Gold, Oil, and Markets Under Pressure from Trade and Rates

Gold & Precious Metals  

As markets closed the first week of June, gold prices showed weakness, slipping from a near four-week high. A modest recovery in the US dollar contributed to this decline, but the underlying driver was investor caution amid persistent US-China trade uncertainty. 

While gold often serves as a hedge in volatile times, this week’s retreat highlighted the tug-of-war between risk aversion and dollar strength. 

Attention remains fixed on tariff developments. The White House signaled that a conversation between US President Donald Trump and Chinese President Xi Jinping may happen soon — a possible turning point, or perhaps just another headline. 

Adding to the tension were Trump’s recent accusations that China breached a previous agreement on tariff reductions, injecting fresh doubt into any upcoming negotiations. 

Global Markets & Central Banks  

European equity markets ticked upward cautiously, with investors treading lightly ahead of key economic data from the Eurozone. At the center of it all: May’s inflation numbers and the European Central Bank’s (ECB) policy meeting. 

Projections suggested inflation cooled to 2.0%, down from 2.2% in April — a sign that may give the ECB enough room to act. And act it did: Thursday’s meeting delivered the eighth rate cut in the past 12 months, trimming rates by 25 basis points. 

However, the spotlight quickly shifted to the future. With this move already priced in, markets are now eager for clarity on the ECB’s next steps. 

All of this unfolds against the backdrop of deepening trade uncertainties, especially concerning US tariffs. The legal ambiguities surrounding their enforcement only add to the challenge for monetary policymakers trying to balance inflation control with economic momentum. 

Oil & Currencies  

Geopolitical friction once again took center stage in the energy markets.
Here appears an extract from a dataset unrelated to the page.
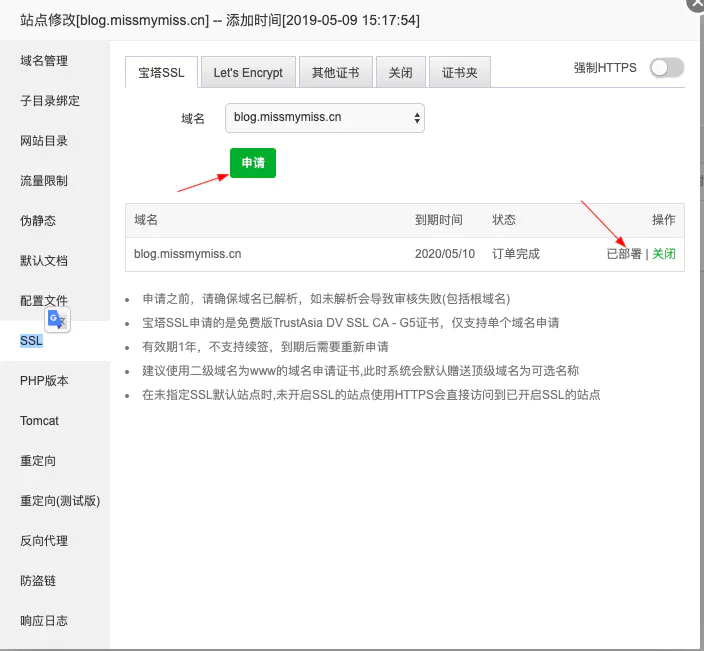Open 流量限制 settings
Image resolution: width=704 pixels, height=651 pixels.
tap(44, 181)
Oil prices extended their gains, bolstered by concerns over potential supply disruptions stemming from two hotspots: 

  • Iran is expected to reject a US nuclear deal proposal, signaling a continuation of sanctions and limited Iranian exports. 
  • Rising tensions between Ukraine and Russia further elevate the risk of energy supply instability across Europe. 

Meanwhile, the foreign exchange market offered its own narrative: 

  • The US dollar managed to recover some lost ground, benefiting from its safe-haven appeal. 
  • The Australian dollar, however, lagged significantly. A dovish Reserve Bank of Australia (RBA) stance and weak first-quarter data — including a larger-than-expected current account deficit — dragged the currency lower. 

The RBA’s latest minutes reinforced a softer economic outlook and acknowledged growing headwinds, particularly those linked to global trade. 

Conclusion  

Markets are moving through a maze of uncertainty, where every central bank decision and geopolitical headline adds new layers of complexity. 

With gold taking a breather, oil rallying on supply fears, and currencies reacting to diverging central bank strategies, investors are bracing for a volatile summer. As inflation data and trade negotiations unfold, the coming weeks could set the tone for the second half of 2025.